Thursday, August 9, 2007

My Guardian Angel(s)

From a very young age, when my mother sat with me and made me repeat dainty lil kiddie prayers after her, she used to make me pray to my guardian angel to be with me always and to keep me safe. As I grew older and started saying my own litany of prayers I began to forget my poor little guardian angel. Not that I stopped believing, oh no… I still ardently believe in that angel who grew up with me, constantly at my right side, urging me to always do good and crying softly when I wouldn’t heed.
But now, as I sit at home expecting my own child to come into the world any day and spending hours reading or embroidering or sleeping while waiting for the D-Day, my parents attend to my every iota of need.
My mother: Ghee in the morning (“it’ll help during labour”), kurunthotti kashayam at night (“it strengthens mother and child”), carrots to munch on (“cos it’s good for the baby”) and chocolate cake (“to keep hunger pangs at bay”), and all this without a single hitch to her daily routine of preparing breakfast, lunch, dinner and what not.
My father: Ensures there are fruits in the house at any given time of the day or night, battles traffic and rain to go all the way to the madding city and buy health drinks for me, minute by minute enquiries as to whether the baby is moving and how I’m feeling…
It’s been more than a month now since I’ve come back home… And every night I thank the Lord for giving me my dear guardian angels—my father and my mother.
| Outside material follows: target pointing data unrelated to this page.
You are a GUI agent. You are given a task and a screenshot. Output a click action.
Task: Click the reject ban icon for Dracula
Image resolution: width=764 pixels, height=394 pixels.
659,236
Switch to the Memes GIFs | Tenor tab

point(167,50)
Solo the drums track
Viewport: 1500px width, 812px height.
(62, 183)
PS. But brothers are of a different league… If it’s not to call up and enquire whether I feel like eating anything special, it is to bug my head off about resting my hand on my bulging tummy—“It’s harmful for the baby,” insists my ‘kid’ brother!! Brothers will remain brothers, I guess.

The genuineness of it

Most people who are lauded as saviours of the world; people who apparently go about doing good for others; who selflessly work their butts off making others happy, do it because they like the praise and the gratitude that invariably follow such actions. Take away the glory and the admiration and they start grumbling. Peep into their houses and the very act that they claim to do selflessly is preceded by a long list of complaints, grumbles and curses. Behind the beatific smiles that adorn the lips of these selfless personas lie a household submitted unwittingly to a heap of verbal and non verbal show of irritation. The servants get a brunt of it, the children get it, the spouse gets it, even the curious fly that buzzed in to see what’s going on gets hit with it.
But the beaming smile that shines at the praise and adulation that invariably follow acts of good deed—now that’s genuine.
Disclaimer: This view is totally and entirely intolerant and prejudiced and that’s how it’s gonna stay for some time.